~Kira Hiroto x Reader~

321 6 0
                                    

Wygrany mecz. Wracają busem ze stadionu. Ogólnie radość, pogaduchy. Postój na jakiejś starej stacji. Reader i Hiroto kupują zabawki z automatów.
- Dobra, chodź już. - przerwała zabawę dziewczyna.
Wychodzą ze sklepu.
- Nie pierdol że nas zostawili. - powiedział Hiroto.
- Serio o nas zapomnieli...?
- Zostawiłem telefon w busie.
- Też.
- Kurwa.
Idą tak już od godziny. Robi się ciemno. Pusta droga w środku lasu. Tylko kamienie i piach.
- Dobrze że wzięłam bluzę. - powiedziała Reader.
- Mhm. - mruknął chłopak.
- Myślisz że daleko stąd do obozu? - zapytała.
Cisza.
- Hiroto...?
Nagle coś złapało dziewczynę od tyłu i podniosło do góry. Krzyknęła tak głośno że raczej wszystkie zwierzęta w promieniu kilku kilometrów się obudziły.
- HIROTO!!! - krzyknęła.
- Dobra, dobra już - przewrócił oczami chłopak.
- Gdybym dostała zawału miałbyś mnie na sumieniu. - powiedziała udając obrażoną.
- Ej, no nie fochaj się.
Niedaleko w drzewach dało się słyszeć głośny szelest.
- Co to? - spytała Reader.
- Pewnie jakiś krwiożerczy wilk który za raz Cię zje. - znów przewrócił oczami.
- Uh... - wzdycha dziewczyna.
- Dobra nie marudź chodź tu. - powiedział Hiroto i rozłożył ręce.
Chłopak założył rękę na jej plecach i szli tak dalej. Nagle podjechał jakiś bus.

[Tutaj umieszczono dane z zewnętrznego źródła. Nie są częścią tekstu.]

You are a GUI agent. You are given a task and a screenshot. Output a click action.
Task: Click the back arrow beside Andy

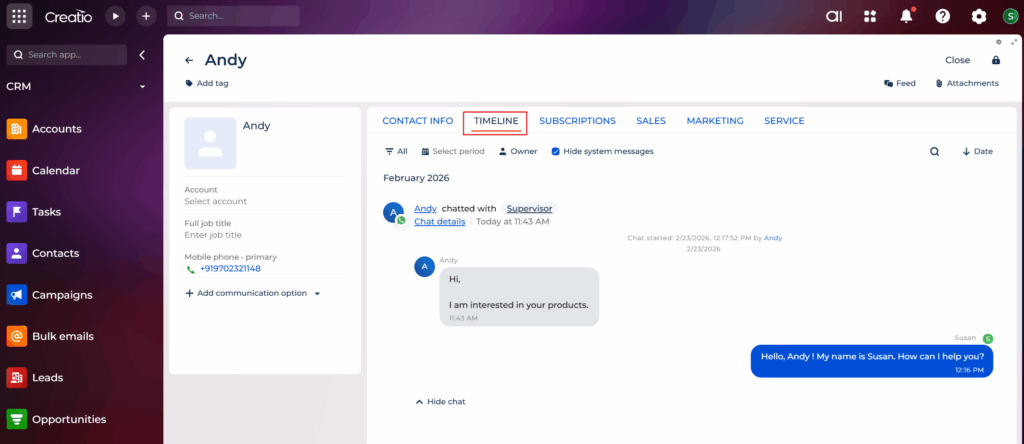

- To chyba po nas. - powiedziała z uśmiechem i szybko go pocałowała. W tym momencie stanął jak wryty a dziewczyna wsiadła do pojazdu.
- Żadnych pytań. Zabije was później. - powiedziała szybko i usiadła na miejscu.
- Jak mogliście o nas zapomnieć??!??! - krzyknął Hiroto wsiadając do środka.
Wszyscy się zaśmiali.
- Haizaki! To pewnie był twój pomysł. - zwrócił się do niego Kira.
- Taaa. - przewrócił oczami szarowłosy.
- Rozprawie się z Tobą później. - pokazał na niego palcem makaron.